We would have preferred the issues of ownership to be more closely linked with improvements, passenger standards and other key issues that need to change if we are to have a robust 21st-century rail service. The Government, in our view, have therefore put the vehicle ahead of the delivery. However, we accept that they have a mandate; we accept that there is more than one way to deliver these improvements. We will be listening carefully to the Minister’s response, and I hope that he will be able to be more persuasive than the Secretary of State, because his expertise and reputation are always taken very seriously in this House. If he is able, today, to commit the Government to improvements to passenger services at the core of future legislation, at the core of the responsibility of the Secretary of State, we will be able to support the Government. Passengers desperately need to see improvements, having had a decline in service for so many years under the previous Government. So let us get that commitment on the record; let us get it in legislation, if possible, as soon as possible, so that the work can start.

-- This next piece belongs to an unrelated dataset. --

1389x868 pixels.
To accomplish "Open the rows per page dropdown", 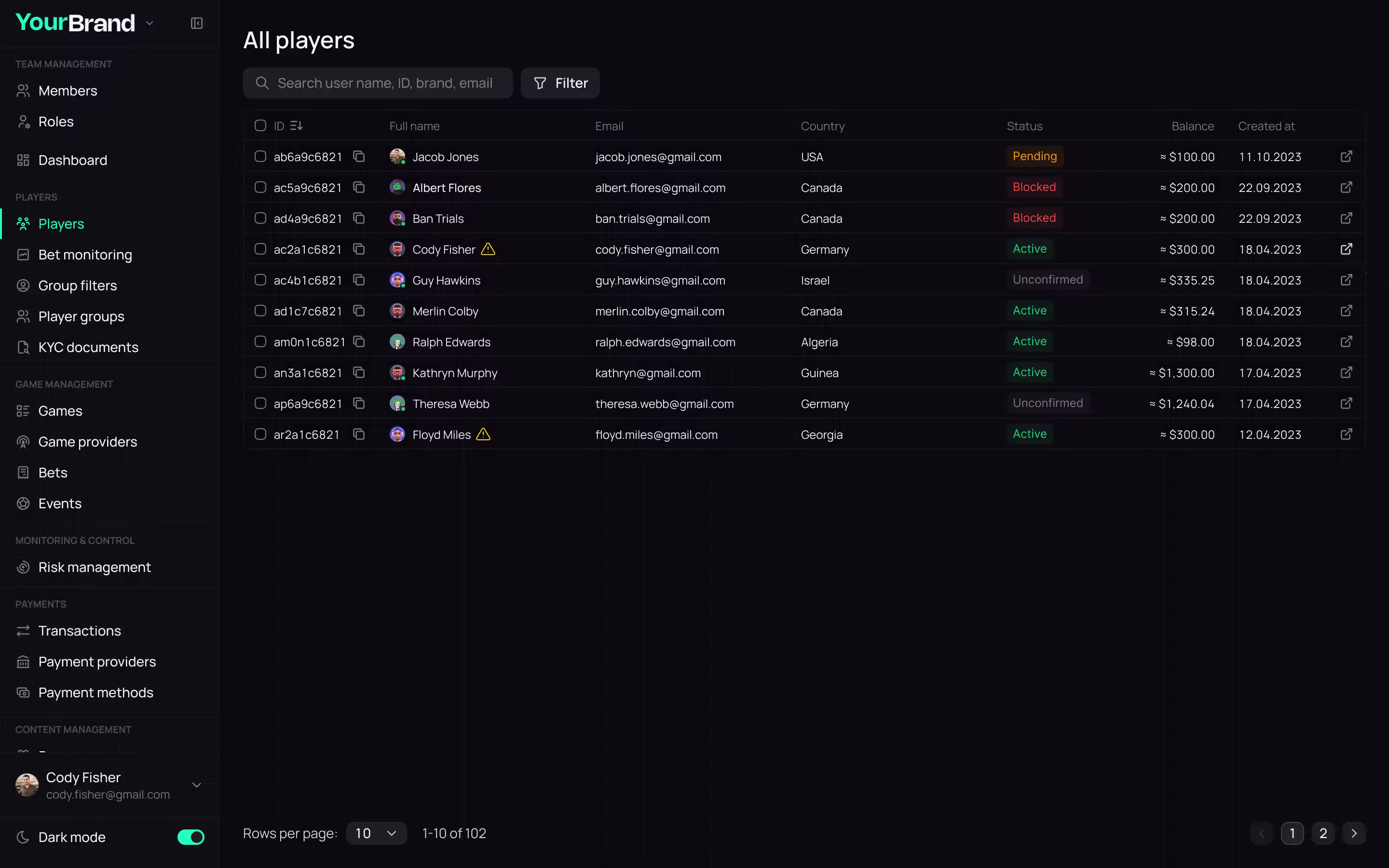I will (376, 833).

Very briefly on Motion B, we acknowledge the primacy of the other place on financial issues, but we hope that the Government will continue to apply the flexibility that current legislation affords them so that they will not, unnecessarily rapidly, bring to an end very successful franchises.

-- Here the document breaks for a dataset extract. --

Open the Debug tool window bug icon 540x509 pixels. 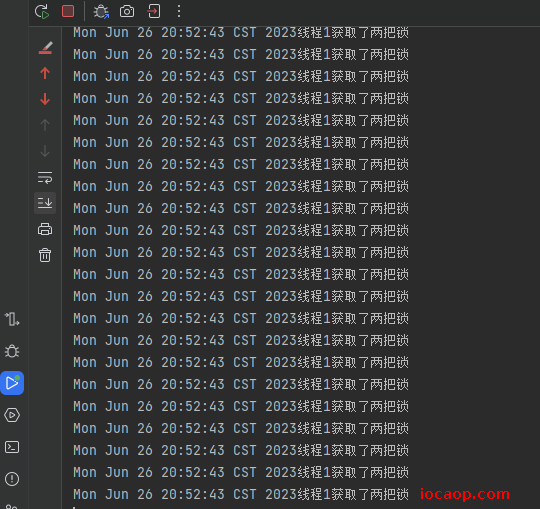point(12,351)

My Lords, I shall endeavour to be brief. I repeat what other noble Lords have said in expressing my gratitude to the Minister, as I mentioned at Third Reading and when the Bill passed, for his courtesy and collaboration in our debates on the Bill.
The Government’s problem is this: they wish to reform the railways. There is a great deal of support in your Lordships’ House, across all parties, and generally among the public for a reform of the railways. We would like to discuss what the Government are going to do on a number of issues. Had they brought forward the measure in this Bill as part of a large and comprehensive Bill introducing those reforms to the railways, we would have had the opportunity to have those discussions. We would have been able to discuss, for example, the role of freight, and the tension between the priority given to passenger services and freight services that inevitably exists in a constrained system. We would have had the chance to discuss the continuation of open access and competition on the railways. We could have discussed the devolution of the operation of train services to regional and local authorities, such as exists in London and might exist in other parts of the country. We would have been able to do all those things as part of a comprehensive reform Bill.
But the Government have decided not to bring forward a comprehensive reform Bill, of which this is part; they have decided to take this step first—that is, to seize control of the train operating companies—and the great Bill of reform is promised for the future. The Government say that it will be brought forward within 12 to 18 months—that is a challenging target. As I have said, tediously, in the past, over and over again, even after that Bill has gone through its parliamentary process and passed, it will still take several years for it to be implemented.